Most people in this province with any connection to the fishery remember the failure of cod stocks off this province, and the outcry over the fact that scientists had indicated the stocks were failing, but that the federal government went ahead and set higher-than-recommended quotas anyway.
Well, a court case in British Columbia should make people wonder if the cod crisis taught anyone anything.
The federal fisheries minister, Gail Shea, made a decision to reopen three herring fishing zones off the B.C. coast, and was promptly taken to court by five Nuu-chah-nulth Nations. The First Nations won their case after a federal court judge granted an injunction stopping the fishery — but what’s even more fascinating is the evidence that turned up in the case.
One piece was a six-page scientific recommendation — agreed to all the way up to associate deputy minister David Bevan — that told Minister Shea the science showed the fishery should remain closed for conservation purposes.
At the foot of the recommendation, the minister wrote a checkmark in the “do not concur” box, and added a handwritten note saying, “The minister agrees to an opening at a conservative 10 per cent harvest rate for the 2014 fishing season in the three fishing areas.”
Her department says no, but the minister says yes. Hers was the only voice that mattered.
Questioned on the court case in the House of Commons, Shea came up with the remarkably unbelievable "My decision to reopen the herring fishery in the three previously closed areas was based on the department's scientific advice. In fact, the stocks in question were more than 7,000 tonnes higher than what science required for reopening.”
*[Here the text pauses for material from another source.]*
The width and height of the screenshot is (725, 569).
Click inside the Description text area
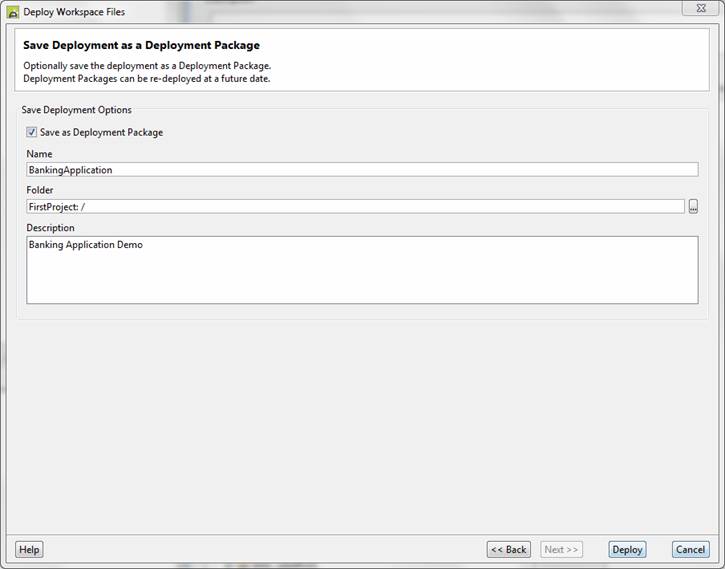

How much nerve does it actually take to be a federal cabinet minister, anyway? And could she have said the same thing under oath?
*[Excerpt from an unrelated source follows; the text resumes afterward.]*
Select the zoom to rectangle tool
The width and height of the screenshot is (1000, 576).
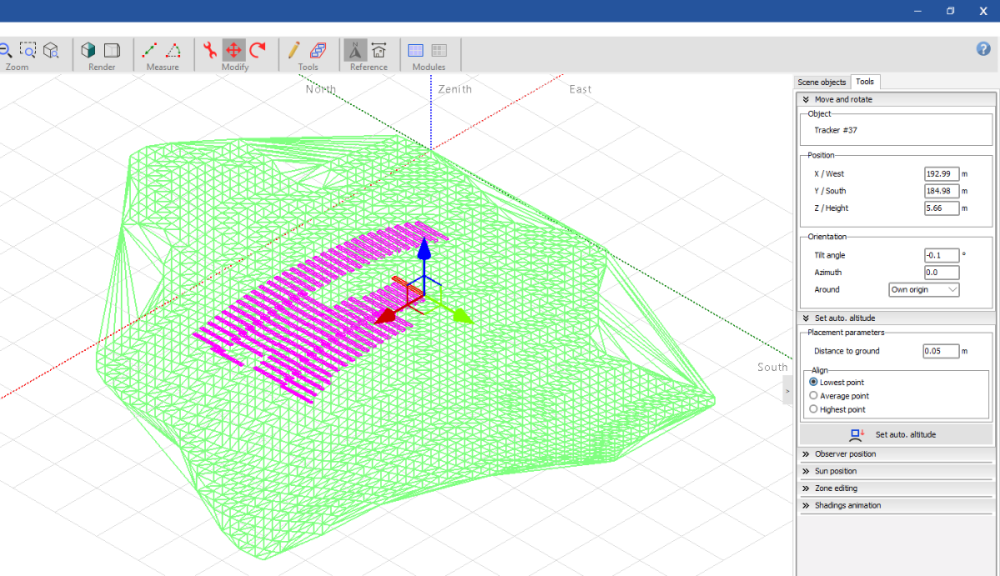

The House of Commons may have to accept that every member of Parliament is honourable when they speak. More and more, it’s hard to accept that concept: it’s also hard to ignore the similarities to an earlier case where Conservative cabinet minister Bev Oda slashed funding for international aid and blamed the decision on her staff. Documents cutting the funding surfaced, with a mysterious “not” added, effectively cancelling out a recommendation to fund the group.
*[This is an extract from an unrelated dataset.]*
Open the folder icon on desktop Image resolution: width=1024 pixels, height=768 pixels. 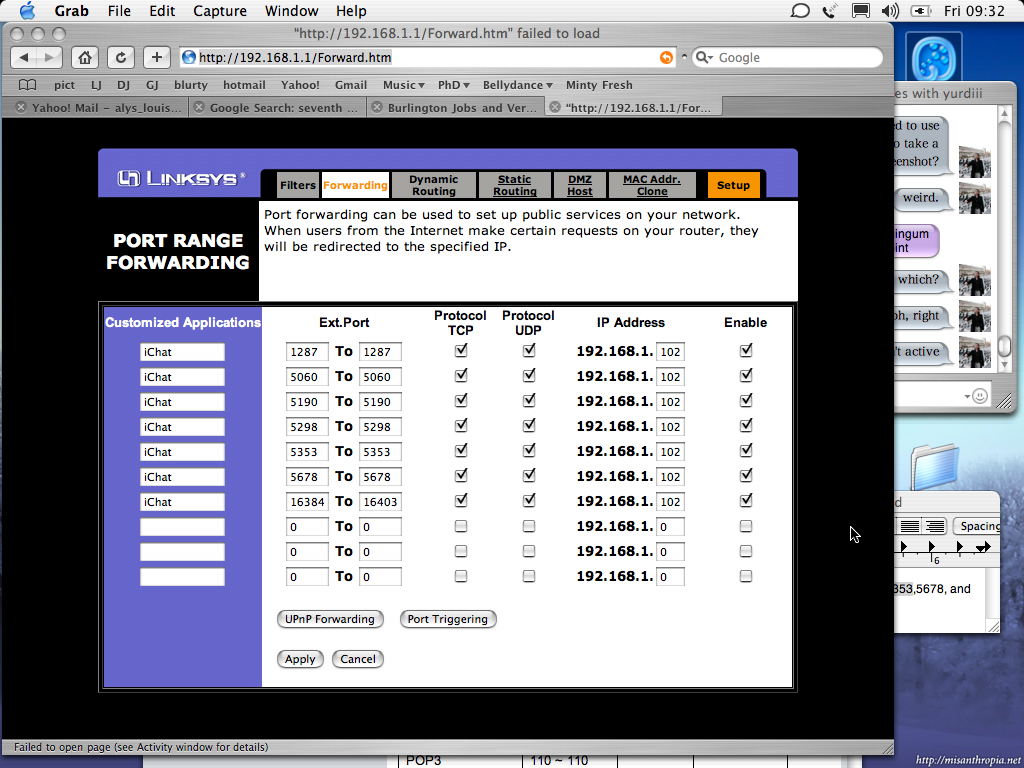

But back to the case at hand.
If the federal fisheries minister cannot even be counted on to take the clear-cut advice given by experienced scientists — and then argue that she made her decision on the basis of science — why shouldn’t every quota decision be challenged in court, just as a matter of course?
At least that way Canadian citizens will actually know what the science says. After all, as has been made abundantly clear already, those scientists are gagged and unable to talk about their research under the current administration.
Clearly, decisions in the fishery are being made on another basis than the protection of fish stocks, and everyone has a right to know what that basis might be.